Le couple, ici-bas contrarié mais ailleurs et pour toujours ensemble, réunit Anja Harteros et Klaus Florian Vogt. La clarté spécifique, proprement inimitable, du ténor allemand impose un Heinrich presque céleste qui n’a rien en commun avec le frondeur habituel, quand bien même repenti. Des signes de fatigue se laissent percevoir qui nuisent plus ou moins discrètement à l’inflexion, comme ç’avait été le cas de son Walther au Budapesti Wagner-Napok [lire notre chronique du 8 juin 2013]. La prestation ne s’en trouve pas ternie, loin s’en faut. Depuis l’incroyable Arabella d’il y a deux ans [lire nos chroniques du 6 juillet 2015 et du 27 juillet 2016], le soprano avait révélé une impédance dramatique résolument ouverte, confirmée haut la main par son Amelia (Un ballo in maschera de Verdi) l’été passé. Son Elisabeth domine le plateau vocal, servie par une voix désormais généreusement déployée dont le chant est conduit avec autant de sagesse que de générosité.

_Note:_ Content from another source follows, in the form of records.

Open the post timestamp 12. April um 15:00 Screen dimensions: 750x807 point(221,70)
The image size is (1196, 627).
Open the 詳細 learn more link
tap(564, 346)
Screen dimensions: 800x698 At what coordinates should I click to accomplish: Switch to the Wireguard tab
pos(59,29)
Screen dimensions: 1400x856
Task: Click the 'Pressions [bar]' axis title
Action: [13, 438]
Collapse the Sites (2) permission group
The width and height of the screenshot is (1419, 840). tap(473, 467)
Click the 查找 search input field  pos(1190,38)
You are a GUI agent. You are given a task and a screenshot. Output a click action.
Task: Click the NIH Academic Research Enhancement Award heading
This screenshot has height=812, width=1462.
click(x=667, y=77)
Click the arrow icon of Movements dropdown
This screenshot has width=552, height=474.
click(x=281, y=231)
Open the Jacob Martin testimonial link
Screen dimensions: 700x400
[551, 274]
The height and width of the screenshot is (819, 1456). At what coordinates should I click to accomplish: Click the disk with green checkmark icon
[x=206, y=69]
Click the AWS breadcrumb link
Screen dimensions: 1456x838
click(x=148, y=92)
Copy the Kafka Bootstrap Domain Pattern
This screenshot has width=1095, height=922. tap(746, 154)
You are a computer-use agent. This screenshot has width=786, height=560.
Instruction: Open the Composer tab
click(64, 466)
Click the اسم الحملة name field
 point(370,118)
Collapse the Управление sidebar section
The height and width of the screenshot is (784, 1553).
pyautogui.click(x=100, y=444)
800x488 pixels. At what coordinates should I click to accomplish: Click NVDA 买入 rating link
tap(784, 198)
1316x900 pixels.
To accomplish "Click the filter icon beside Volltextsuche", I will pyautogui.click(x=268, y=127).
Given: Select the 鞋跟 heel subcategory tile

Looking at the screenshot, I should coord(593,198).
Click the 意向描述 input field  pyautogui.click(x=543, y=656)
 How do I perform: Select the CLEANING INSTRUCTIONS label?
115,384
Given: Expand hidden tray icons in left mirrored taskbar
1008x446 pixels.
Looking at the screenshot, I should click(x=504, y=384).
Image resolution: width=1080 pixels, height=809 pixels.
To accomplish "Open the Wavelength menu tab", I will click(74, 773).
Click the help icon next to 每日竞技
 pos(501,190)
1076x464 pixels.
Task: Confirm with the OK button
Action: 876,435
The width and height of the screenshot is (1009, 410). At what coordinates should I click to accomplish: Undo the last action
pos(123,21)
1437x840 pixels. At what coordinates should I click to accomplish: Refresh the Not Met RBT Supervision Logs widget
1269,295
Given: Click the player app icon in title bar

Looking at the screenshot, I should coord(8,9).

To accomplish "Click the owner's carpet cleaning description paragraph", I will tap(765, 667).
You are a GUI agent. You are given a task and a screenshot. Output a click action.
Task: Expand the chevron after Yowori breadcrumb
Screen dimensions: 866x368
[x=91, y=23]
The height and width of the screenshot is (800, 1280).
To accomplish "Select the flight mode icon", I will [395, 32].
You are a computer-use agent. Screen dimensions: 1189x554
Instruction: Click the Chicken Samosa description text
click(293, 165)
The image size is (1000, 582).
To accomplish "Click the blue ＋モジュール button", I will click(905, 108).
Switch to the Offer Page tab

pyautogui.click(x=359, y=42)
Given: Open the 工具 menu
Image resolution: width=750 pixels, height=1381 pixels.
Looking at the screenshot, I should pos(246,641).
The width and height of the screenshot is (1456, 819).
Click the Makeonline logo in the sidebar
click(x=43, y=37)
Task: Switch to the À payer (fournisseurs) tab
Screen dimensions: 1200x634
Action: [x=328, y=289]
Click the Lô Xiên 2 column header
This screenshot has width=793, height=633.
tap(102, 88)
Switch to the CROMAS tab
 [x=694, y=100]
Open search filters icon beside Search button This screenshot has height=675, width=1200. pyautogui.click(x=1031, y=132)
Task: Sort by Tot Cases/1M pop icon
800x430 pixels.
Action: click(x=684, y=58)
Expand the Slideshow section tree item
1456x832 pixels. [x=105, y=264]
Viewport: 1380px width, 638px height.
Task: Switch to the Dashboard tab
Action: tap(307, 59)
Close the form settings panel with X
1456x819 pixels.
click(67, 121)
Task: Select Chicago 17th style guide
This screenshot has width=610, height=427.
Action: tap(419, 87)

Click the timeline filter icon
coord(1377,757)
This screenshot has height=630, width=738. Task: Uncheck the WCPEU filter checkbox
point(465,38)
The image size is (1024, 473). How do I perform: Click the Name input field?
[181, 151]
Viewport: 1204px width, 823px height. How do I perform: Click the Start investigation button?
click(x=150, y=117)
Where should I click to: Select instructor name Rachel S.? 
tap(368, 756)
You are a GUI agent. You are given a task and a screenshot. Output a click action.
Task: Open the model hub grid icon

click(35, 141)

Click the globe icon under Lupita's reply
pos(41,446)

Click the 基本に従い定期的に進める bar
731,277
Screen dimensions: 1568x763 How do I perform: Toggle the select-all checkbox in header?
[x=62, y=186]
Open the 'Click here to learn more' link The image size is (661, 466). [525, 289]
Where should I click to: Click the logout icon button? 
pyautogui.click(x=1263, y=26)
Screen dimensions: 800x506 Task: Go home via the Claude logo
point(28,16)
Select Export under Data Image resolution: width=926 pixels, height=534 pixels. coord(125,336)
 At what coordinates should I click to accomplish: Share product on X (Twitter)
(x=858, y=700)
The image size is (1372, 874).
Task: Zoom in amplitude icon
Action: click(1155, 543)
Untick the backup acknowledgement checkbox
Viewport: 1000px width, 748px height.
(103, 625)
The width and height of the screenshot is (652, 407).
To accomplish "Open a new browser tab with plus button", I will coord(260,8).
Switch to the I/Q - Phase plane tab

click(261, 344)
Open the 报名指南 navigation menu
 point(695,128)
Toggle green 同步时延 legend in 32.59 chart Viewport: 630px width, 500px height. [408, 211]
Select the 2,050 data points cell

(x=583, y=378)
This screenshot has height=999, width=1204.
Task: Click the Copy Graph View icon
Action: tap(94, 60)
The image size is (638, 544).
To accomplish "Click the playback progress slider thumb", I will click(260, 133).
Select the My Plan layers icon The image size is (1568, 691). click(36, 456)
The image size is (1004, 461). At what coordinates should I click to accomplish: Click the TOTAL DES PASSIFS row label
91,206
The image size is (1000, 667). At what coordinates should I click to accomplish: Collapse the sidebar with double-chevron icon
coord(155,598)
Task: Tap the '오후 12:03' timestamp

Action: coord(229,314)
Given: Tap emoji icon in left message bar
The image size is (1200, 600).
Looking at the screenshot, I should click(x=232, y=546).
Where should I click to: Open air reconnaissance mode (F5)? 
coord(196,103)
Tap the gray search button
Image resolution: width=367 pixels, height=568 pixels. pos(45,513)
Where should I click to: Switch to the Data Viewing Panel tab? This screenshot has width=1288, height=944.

Il ne viendrait à l’esprit de personne de dénier à Kirill Petrenko le talent qu’il met au service de la musique de Wagner. Si ses Tristan und Isolde, Götterdämmerung et Die Meistersinger von Nürnberg avaient plus que largement convaincu [lire nos chroniques du 4 juin 2011, du 13 décembre 2015 et du 31 juillet 2016], son approche de Tannhäuser dépasse de beaucoup ces interprétations de haut vol. Posant les premiers pas de l’Ouverture dans une réserve tout recueillement, le chef russe installe une solennité profonde, pas même revendiquée. Il soigne bientôt des inserts chambristes d’une pureté indicible, qu’il s’agisse des soies luxuriantes des cordes ou de la simplicité chorale de la petite harmonie, pourtant si difficile à réaliser. La ciselure qui détermine cette lecture est une merveille d’invention de chaque instant. L’emphase irrésistible du tutti saisit le mouvement d’une sensualité cataclysmique. Ainsi, dès le préambule, sait-on qu’on assiste à quelque chose de musicalement exceptionnel. Et il se trouve que Petrenko ne déroge pas à ce niveau, entretenant une puissance évocatrice extraordinaire sans jamais malmener l’équilibre entre les forces vocales et instrumentales. Saluons chaleureusement les éminents gosiers du Chœur maison dont il demeure malaisé de rivaliser avec la qualité globale et la musicalité personnelle.

De la prière au désastre et à l’apaisement, ce Tannhäuser donne le frisson.